Do you have several employees with salaries approaching or breaching the six-figure mark and carry service contracts on your hardware assets? Consider stepping-up those service contracts to full 24×7, 2-hour response, on-site versions and dumping some of those chatty, annoying, vacation-taking, sick day scamming, office supply stealing leeches from your budget. Yes, I remember what I wrote in Are You Preserving Your Most Valuable Data Center Asset?, and I ask that you read on before you judge me too harshly.
Employees are expensive to pay, costly to train and require a larger investment to retain long-term. Alternatively, service contracts are inexpensive and provide you with peace of mind that your mission-critical applications and hardware are on someone’s radar 24 hours a day, 7 days a week without all the negative aspects of employees. A typical mission-critical (24×7, 2-hour response) service contract costs from $80 to $150 per system per month. At first glance, this sounds like a lot of money, but to justify the costs, you should calculate the amount of money potentially lost during a downtime incident.
Even for internal use only systems, downtime carries a heavy financial burden. Every person on your payroll affected by the downtime costs you money. Their salaries, multiplied by the length of the outage, provide you with an estimate of that loss. If their time is billable to a project or customer, you’re losing that revenue as well. It doesn’t take long to see that $1,800 per year is a good investment for more than just peace of mind; it makes good business sense. For e-commerce or customer portal systems, downtime dollars easily skyrocket into the hundreds of thousands per hour or minute.
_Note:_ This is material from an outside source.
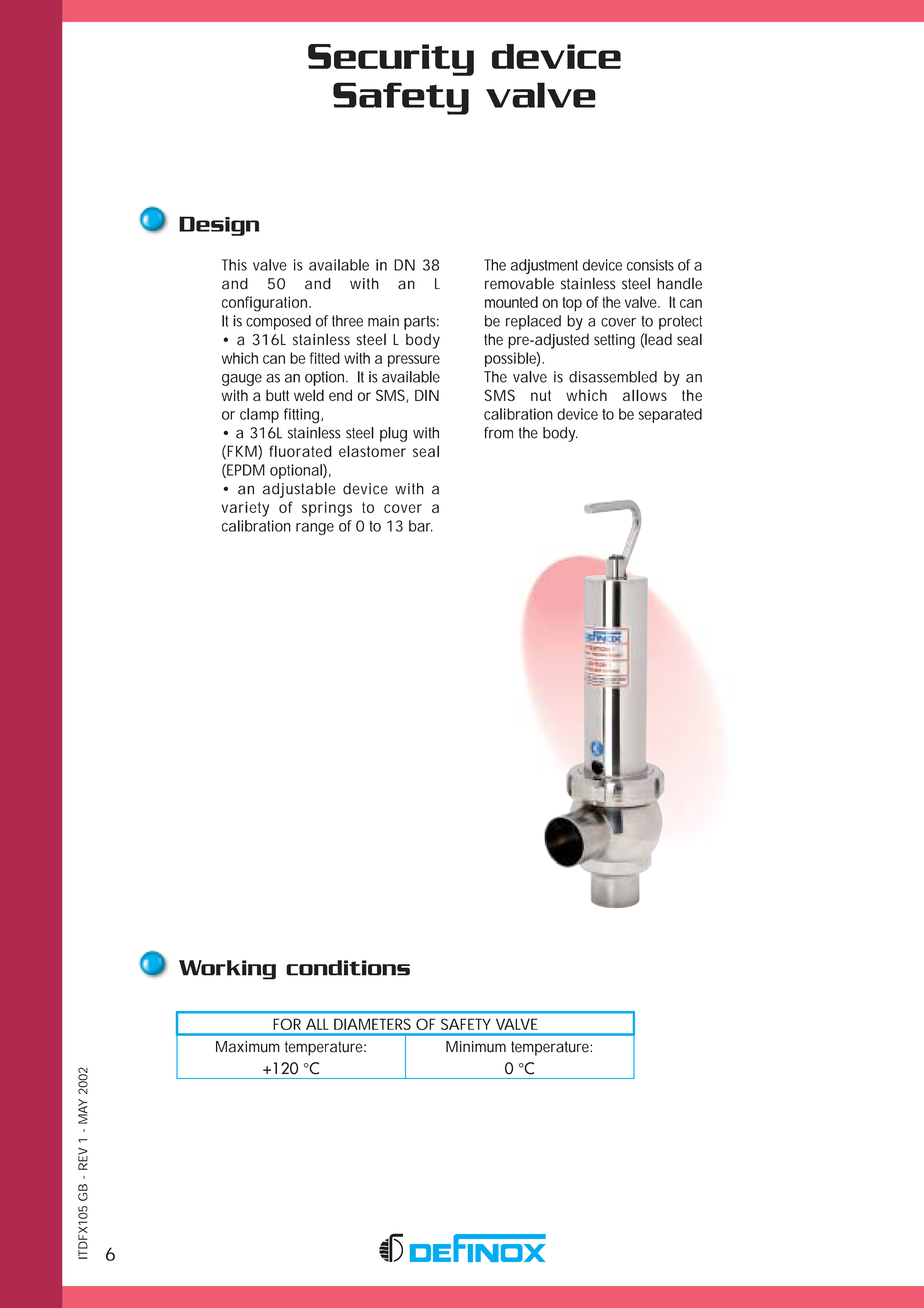  I want to click on fitting, so click(301, 416).
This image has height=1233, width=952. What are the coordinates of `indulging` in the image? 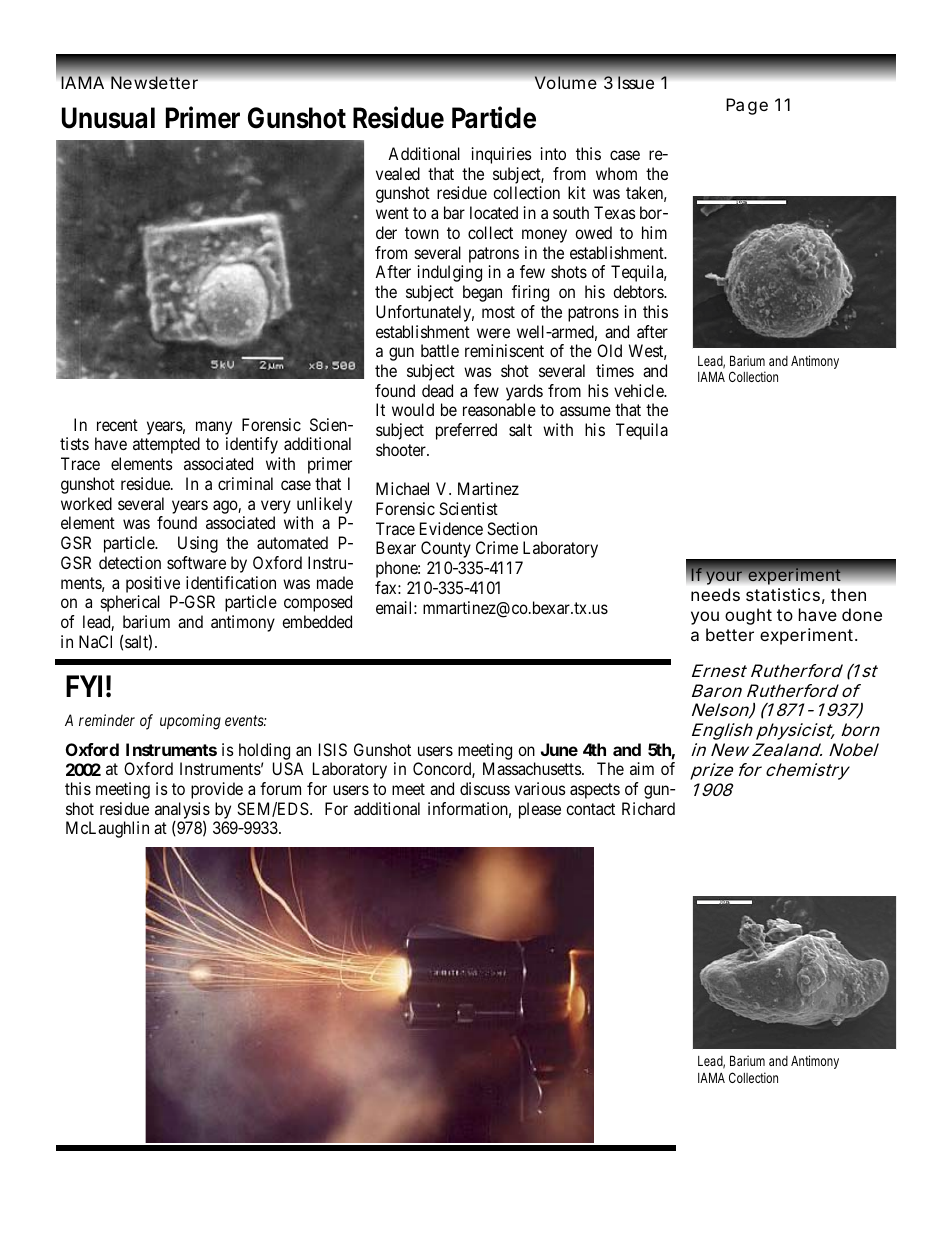 It's located at (450, 273).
Additionally, having your employees tear into a system that’s under warranty voids the warranty putting you in an even sticker situation: Down with no warranty.
Now that you have all those reasons to rid yourself of the employee plague permanently, let me tell you how wrong it would be for you to do so. First, who’ll be there to handle those day-to-day tasks? A service contract doesn’t usually cover preventative maintenance, adding and removing user accounts, maintaining web pages, verifying backups, rebooting systems that need it, patching application software and I think you’re getting the picture. Second, you’ll also need someone around who knows enough to call support when something goes awry. Connecting to vendor support sounding like a 911 call will only frustrate you and the first-level support person on the other end of the phone. Unless you know enough about your systems to attempt some standard “fixes” on the phone with support, you’d better have an IT staff to take care of you during these emergency situations.
Service contracts might not save you the zillions of dollars you thought they would by replacing employees, but having service contracts is an opportunity to save something more valuable than money alone: Time. And time, as you well know, is money. When you figure the risks and costs of downtime due to hardware failure, ask yourself whether you can afford it. The answer for perceptive business people is no.
To answer the question, “Are service contracts better than employees?” No, they’re different, but they complement one another. One will never replace the other and frugal business owners know that employees empowered with service contracts protect the most valuable business asset of all: The Customer.